For many Muslim New Yorkers who remember being watched, questioned and quietly feared after Sept. 11, seeing Zohran Mamdani in City Hall is not just politics, it is personal. His election as mayor and his open Muslim identity have boosted confidence from Jackson Heights to Flatbush, a signal that they are not just on the NYPD’s radar anymore, they are part of the city’s power structure. Still, the glow is tempered by memory: detentions, raids and undercover surveillance linger in the minds of families who now weigh every new promise from law enforcement against what they lived through.

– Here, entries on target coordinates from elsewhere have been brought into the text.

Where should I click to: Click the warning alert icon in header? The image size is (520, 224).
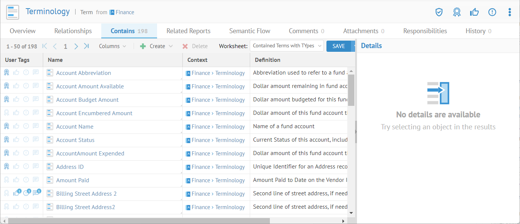(x=492, y=12)
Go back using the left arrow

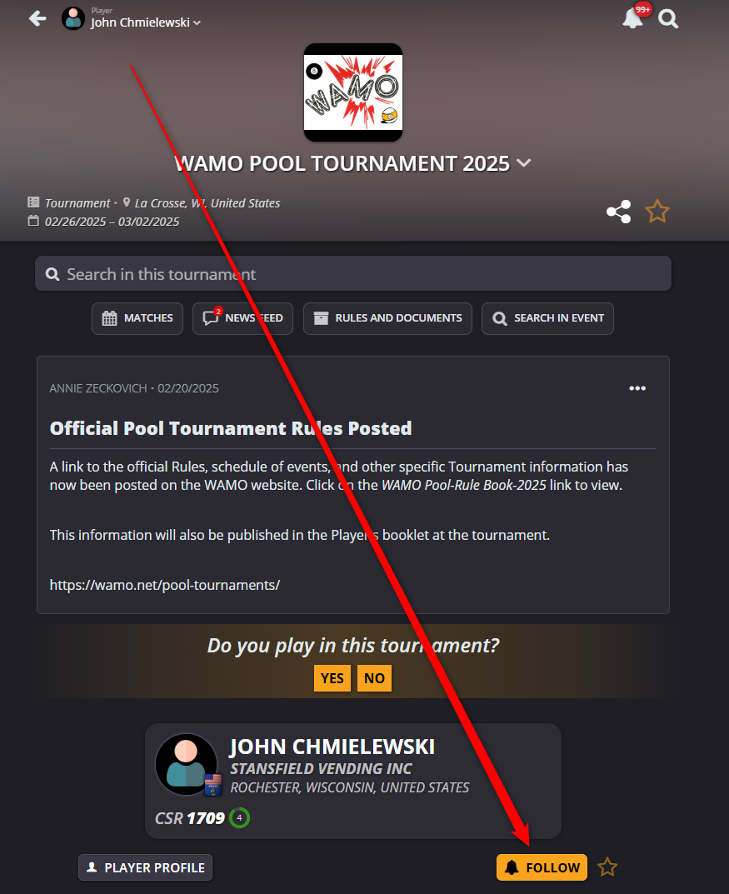pos(37,19)
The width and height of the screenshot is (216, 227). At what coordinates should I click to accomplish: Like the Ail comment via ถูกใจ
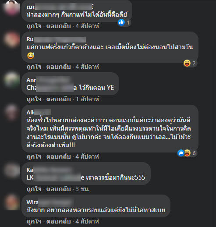click(x=34, y=156)
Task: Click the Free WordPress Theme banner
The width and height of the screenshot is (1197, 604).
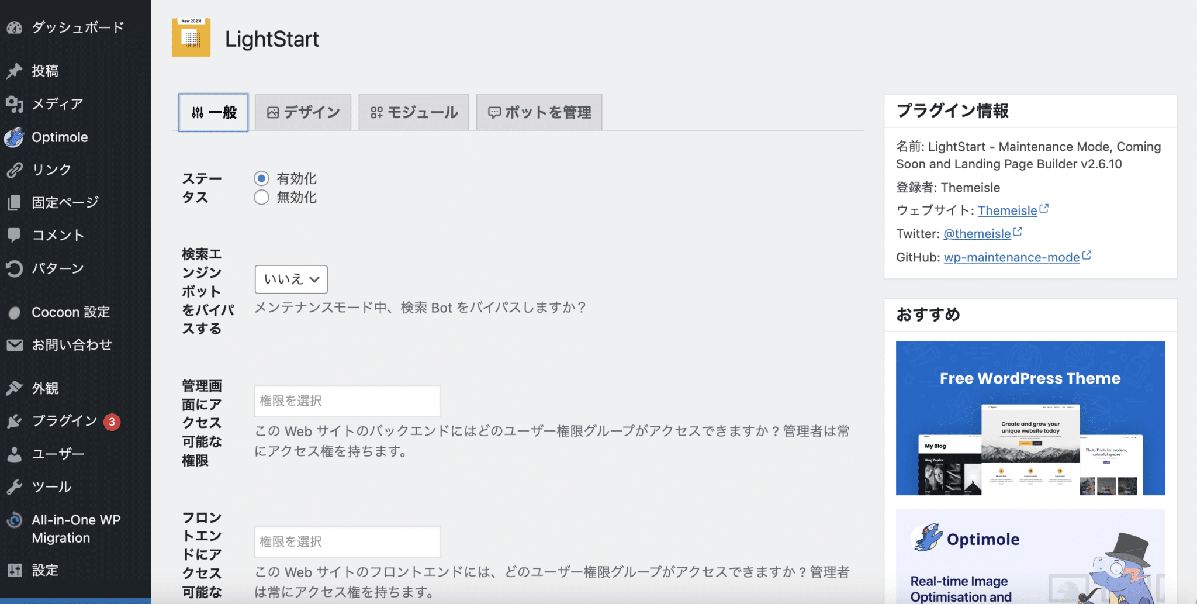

Fahd Ahmed, executive director of Desis Rising Up and Moving, recalls families whose loved ones were detained and jailed in post‑9/11 sweeps and says law enforcement later “sent in informants and undercovers” to monitor Muslim neighborhoods, as reported by Spectrum News NY1. He also told Spectrum News NY1 that the FBI and NYPD raided his Flatbush apartment multiple times during that period. Desis Rising Up and Moving, based in Jackson Heights, has for years helped families secure releases and press for accountability, according to DRUM.
From surveillance to settlement
The NYPD’s so‑called Demographics Unit spent roughly a decade mapping and monitoring Muslim communities, only to acknowledge in a 2012 deposition that the program produced no leads, according to reporting by the Associated Press. Those revelations, combined with years of organizing by groups like DRUM, helped drive federal lawsuits that ended in a negotiated agreement that imposed new safeguards and created a civilian oversight role, the ACLU and NYCLU say.
Organizers say the gains were hard‑won
“Now they have to be more responsive, more circumspect,” Ahmed said of law enforcement, reflecting on how community pressure forced changes in police practice, as reported by Spectrum News NY1. He added that the election of the city’s first Muslim mayor has “injected a lot of confidence into our communities,” and that organizers are preparing to hold City Hall to those expectations as new policy debates get underway.
What comes next
Zohran Mamdani was sworn in on Jan. 1, 2026, marking the city’s first Muslim mayoral administration and a historic moment for representation in City Hall, as reported by The Washington Post. Coverage by Hoodline has also followed the city’s power shift, tracking the inauguration and early policy pledges. Advocates say Mamdani’s victory opens the door to push for concrete policy changes on policing, immigration and housing while keeping close watch on how the court‑won safeguards on surveillance are actually implemented.
Leaders stress that pride and vigilance can, and must, coexist: the emotional lift of Mamdani’s win is already being translated into demands for enforceable oversight and community‑driven policymaking. For organizers who spent years fighting suspicionless surveillance, the real test is whether City Hall can turn symbolic firsts into lasting accountability.